The present invention will be described below based on examples, but the present invention is not limited to only these examples. In the following detailed description of the present invention, certain specific details are set forth in detail. It will be apparent to those skilled in the art that the present invention may be practiced without these specific details. Well-known methods, procedures, and procedures have not been described in detail so as not to obscure the present invention. The figures are not necessarily drawn to scale.

In to traditional radio frequency front end device, owing to adopt the antenna that the polarization direction is the same with the signal transmission direction to receive and dispatch the electromagnetic wave signal, and then can make the difficult of arranging of antenna, be difficult to further technical problem such as size that reduces the antenna, in the embodiment of this application, creative adoption polarization direction is different with the signal transmission direction's transmitting antenna, can keep receiving antenna's polarization direction the same with the signal transmission direction simultaneously, and then can effectively promote putting and the flexibility of overall arrangement of antenna array, and under the prerequisite of ensureing antenna receiving and dispatching signal performance, can also effectively reduce the area that whole antenna array shared, and then reach and reduce antenna and vehicle-mounted radar receiving and dispatching system size purpose.

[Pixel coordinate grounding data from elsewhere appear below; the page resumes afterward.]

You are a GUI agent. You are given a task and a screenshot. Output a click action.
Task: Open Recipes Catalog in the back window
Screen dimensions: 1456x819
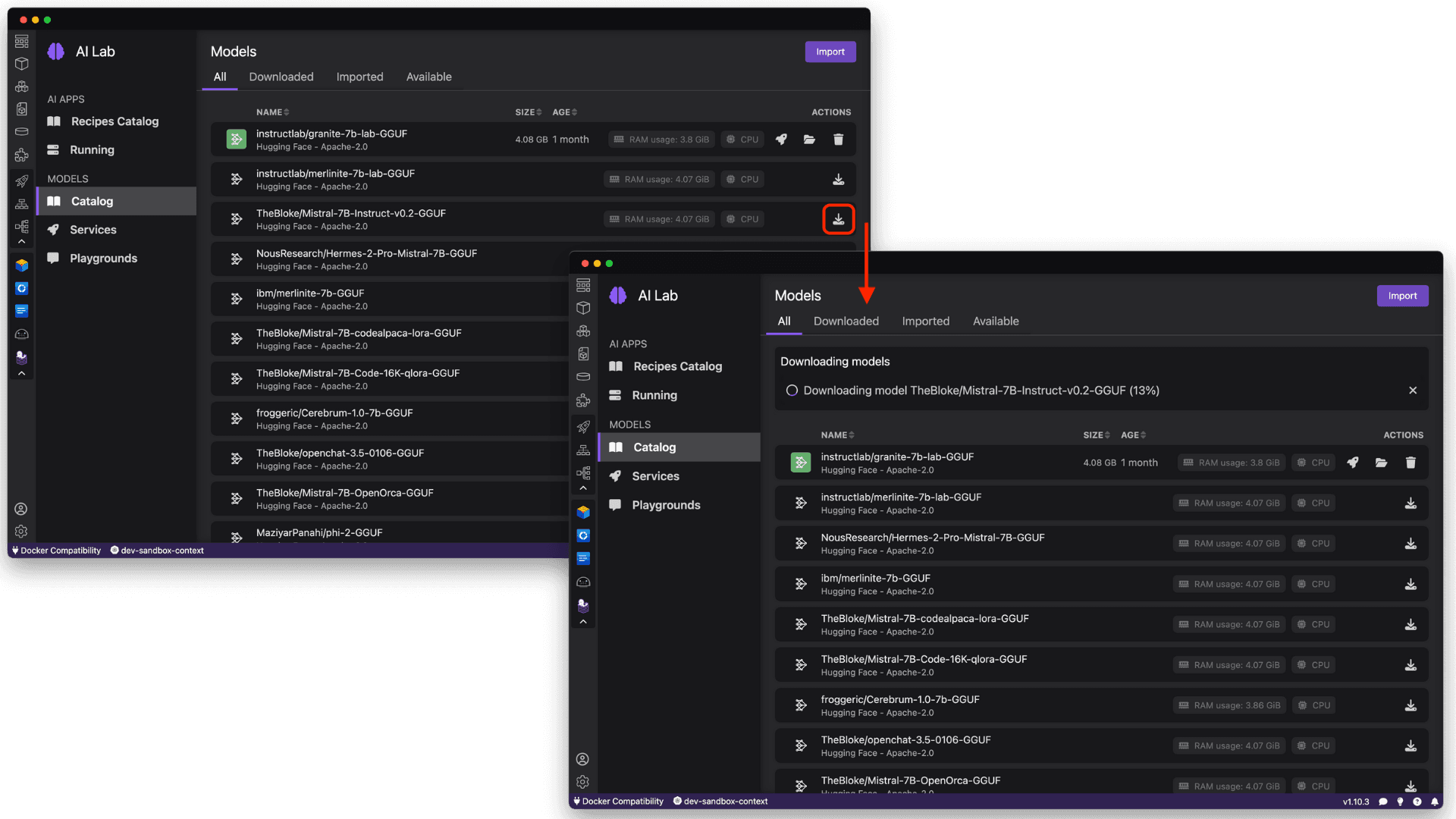[115, 121]
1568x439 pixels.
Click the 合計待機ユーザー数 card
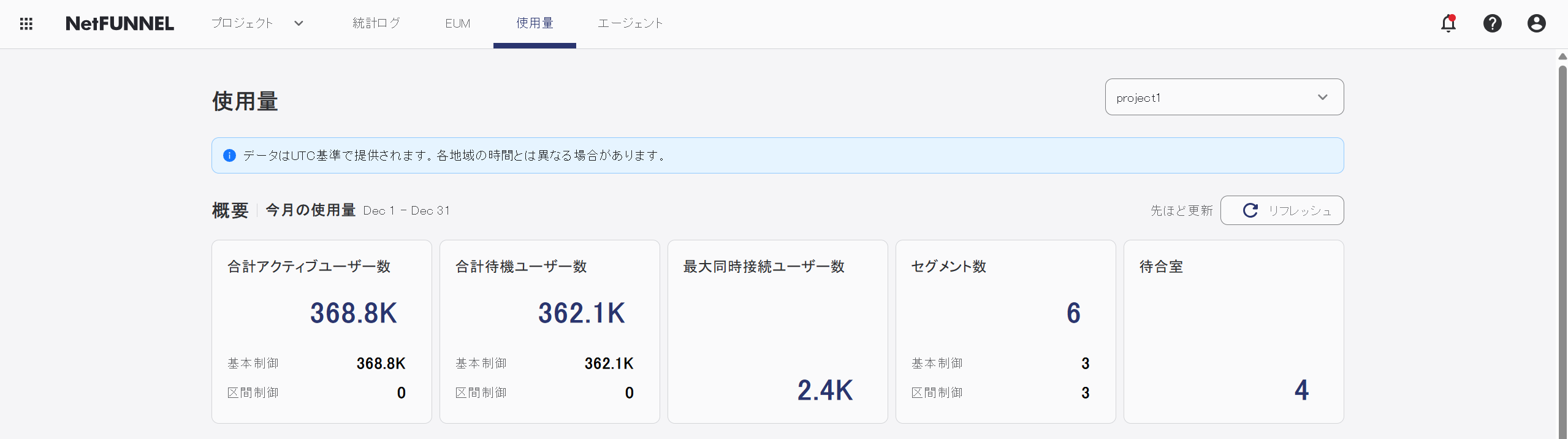(549, 331)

The following description will be made, by way of example, with reference to the accompanying drawings, for a radio frequency front end transceiver in the embodiment of the present application:

fig. 1 is a schematic diagram of an rf front-end transceiver in an alternative embodiment. As shown in fig. 1, the rf front-end transceiver device may include a transceiver unit 120 and an antenna array (not shown) for transceiving electromagnetic wave signals, and the transceiver unit 120 and the antenna array may be integrated on the same surface of the dielectric substrate 110 for transmitting and receiving high-frequency electromagnetic wave information such as millimeter waves, microwaves and centimeter waves for performing operations such as ranging, calibration and communication. The antenna array may include a transmitting antenna for transmitting an electromagnetic wave signal and a receiving antenna 130 for receiving an echo of the electromagnetic wave, the transmitting antenna may include a first transmitting sub-antenna 150 and a second transmitting sub-antenna 140, and the transmitting antenna may be configured to transmit the electromagnetic wave signal, and the receiving antenna 130 may be configured to receive the echo formed after the electromagnetic wave signal is reflected by a target (or an obstacle), and perform the operations of distance measurement, calibration, and communication based on a difference between the echo signal and the transmitted electromagnetic wave signal.

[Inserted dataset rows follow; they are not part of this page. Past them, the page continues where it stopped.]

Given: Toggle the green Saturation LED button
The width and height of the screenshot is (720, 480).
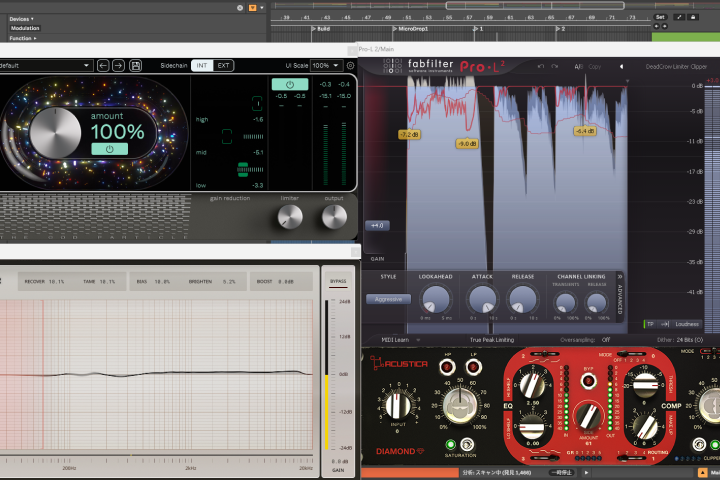Looking at the screenshot, I should (x=450, y=444).
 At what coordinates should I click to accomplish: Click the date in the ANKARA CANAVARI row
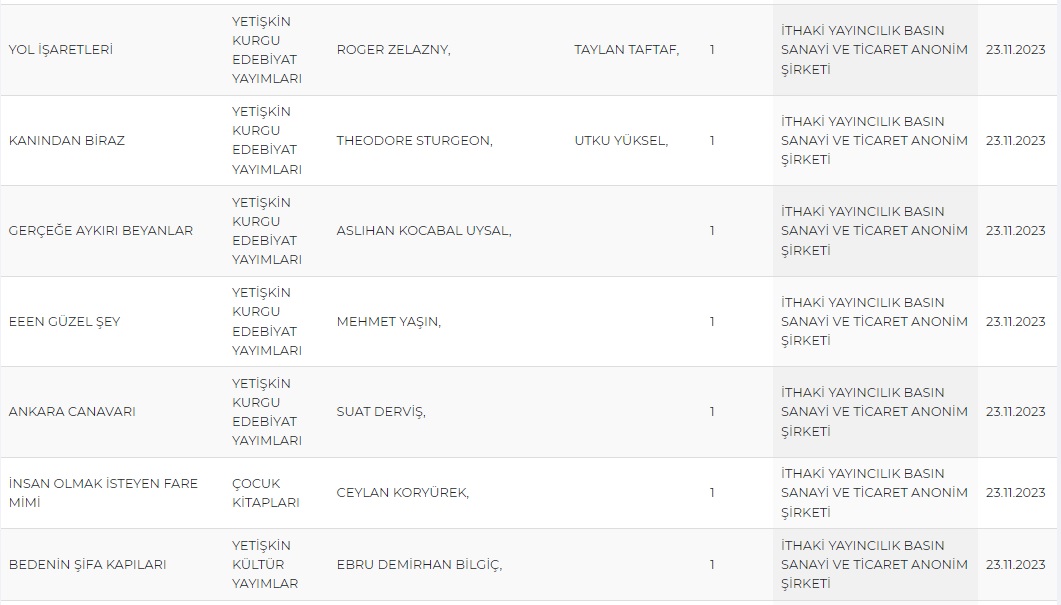(x=1015, y=411)
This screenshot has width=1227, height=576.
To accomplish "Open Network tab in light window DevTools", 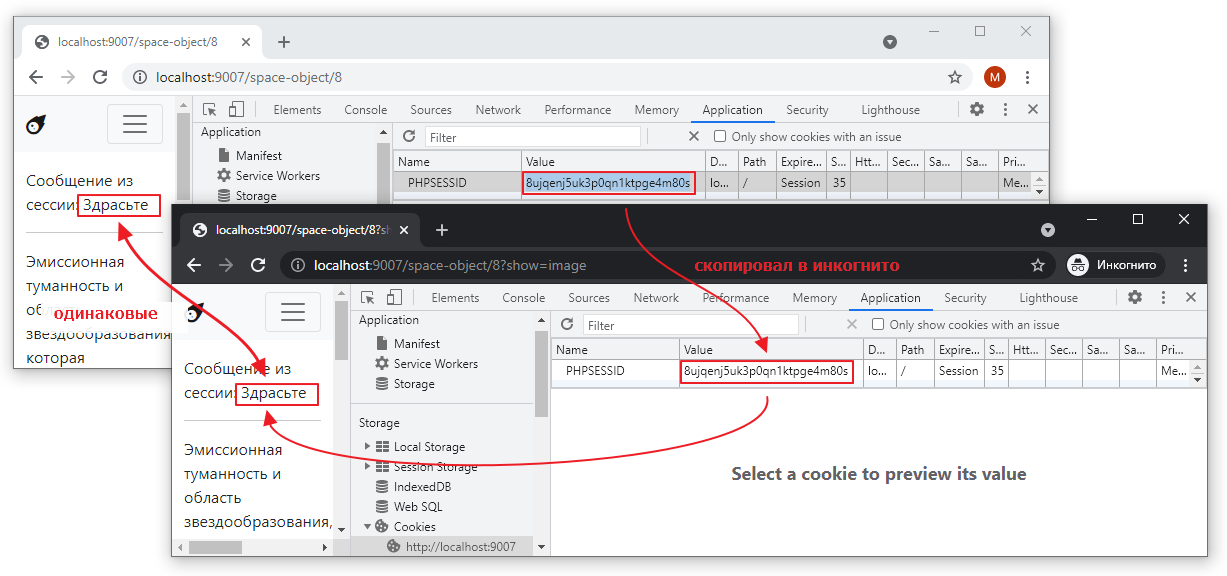I will click(498, 110).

It should be noted that the structure shown in fig. 1 is an antenna structure with four transmission and four reception (i.e. 4T4R), that is, the antenna structure includes four transmitting antennas 130 and four receiving antennas (i.e. two first transmitting sub-antennas 150 and two second transmitting sub-antennas 140), while in other alternative embodiments, the antenna structure may also be an antenna structure with four transmission and two reception, four transmission and three reception, that is, only at least one transmitting antenna and at least one receiving antenna are included, and the same antenna structure may also be used for transceiving electromagnetic wave signals at the same time, and in some special application scenarios, even only an antenna structure including one first transmitting sub-antenna 150 as shown in fig. 1 may be provided, at this time, the first transmitting sub-antenna 150 may also perform operations such as receiving echoes based on a time division multiplexing manner.

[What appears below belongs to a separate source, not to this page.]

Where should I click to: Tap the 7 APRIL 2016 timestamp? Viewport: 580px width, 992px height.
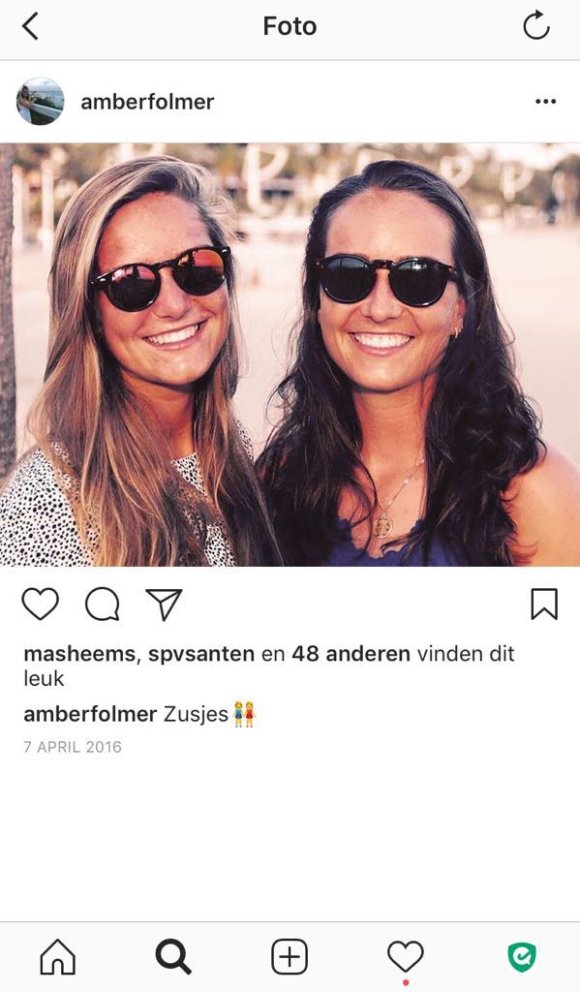[72, 747]
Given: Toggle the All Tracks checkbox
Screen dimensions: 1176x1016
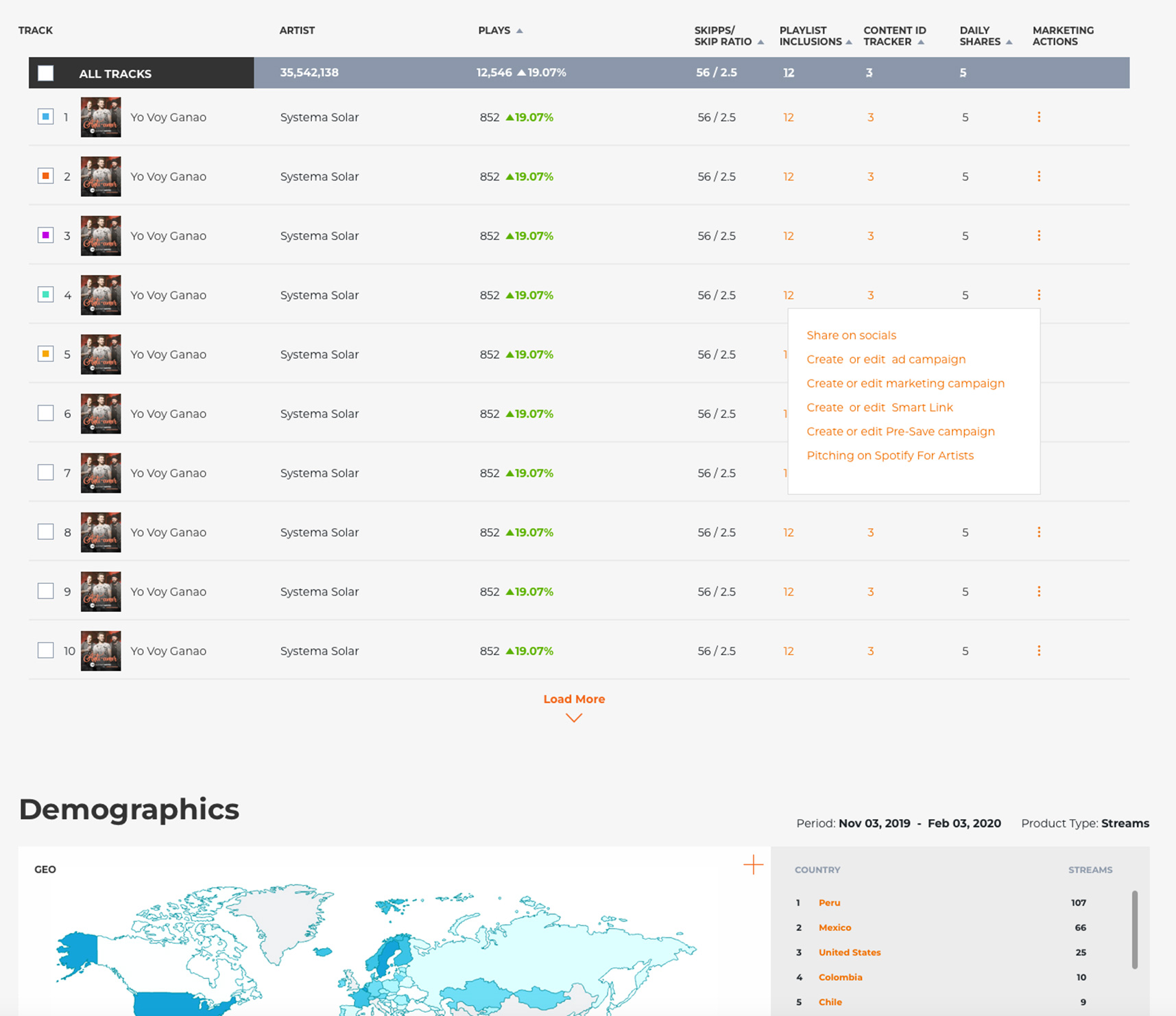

Fig. 2 is a schematic structural diagram of a conventional rf front-end transceiver device with transceiver antennas disposed on two opposite sides of a transceiver unit. As shown in fig. 2, in the conventional antenna array, the transmitting antenna and the receiving antenna are all the same structure, and generally all are antenna structures with the same polarization direction and the same signal transmission direction, that is, the transceiver unit 220, the receiving antenna 230, the wide wave transmitting antenna 240 and the narrow wave transmitting antenna 250 are all located on the dielectric substrate 210, each antenna is connected to the transceiver unit 220 through the feeder line 260, and the signal transmission directions of the receiving antenna 230 and the wide wave transmitting antenna 240 are as shown by arrow a, and the signal transmission direction of the narrow wave transmitting antenna 250 is as shown by arrow B, and each antenna is vertically polarized and the signal transmission direction is the same as the antenna polarization direction. Since the receiving antenna 230 and the wide wave transmitting antenna 240 are respectively located on one side of the transceiver unit 220, and the narrow wave transmitting antenna 250 is located on the other side of the transceiver unit 220, that is, the transmitting antennas are located on both sides of the transceiver unit 220, and the signal transmission direction of each transmitting antenna is 180 °, and meanwhile, each transmitting antenna is an antenna structure with the same polarization direction as that of signal transmission, the directional diagram separation defect of the antenna due to the manufacturing error is caused, and the remote detection capability of the antenna is affected. Meanwhile, because the transmitting antenna and the receiving antenna are both of the same antenna structure, the wiring and layout of the antennas are single, and the required area size is large.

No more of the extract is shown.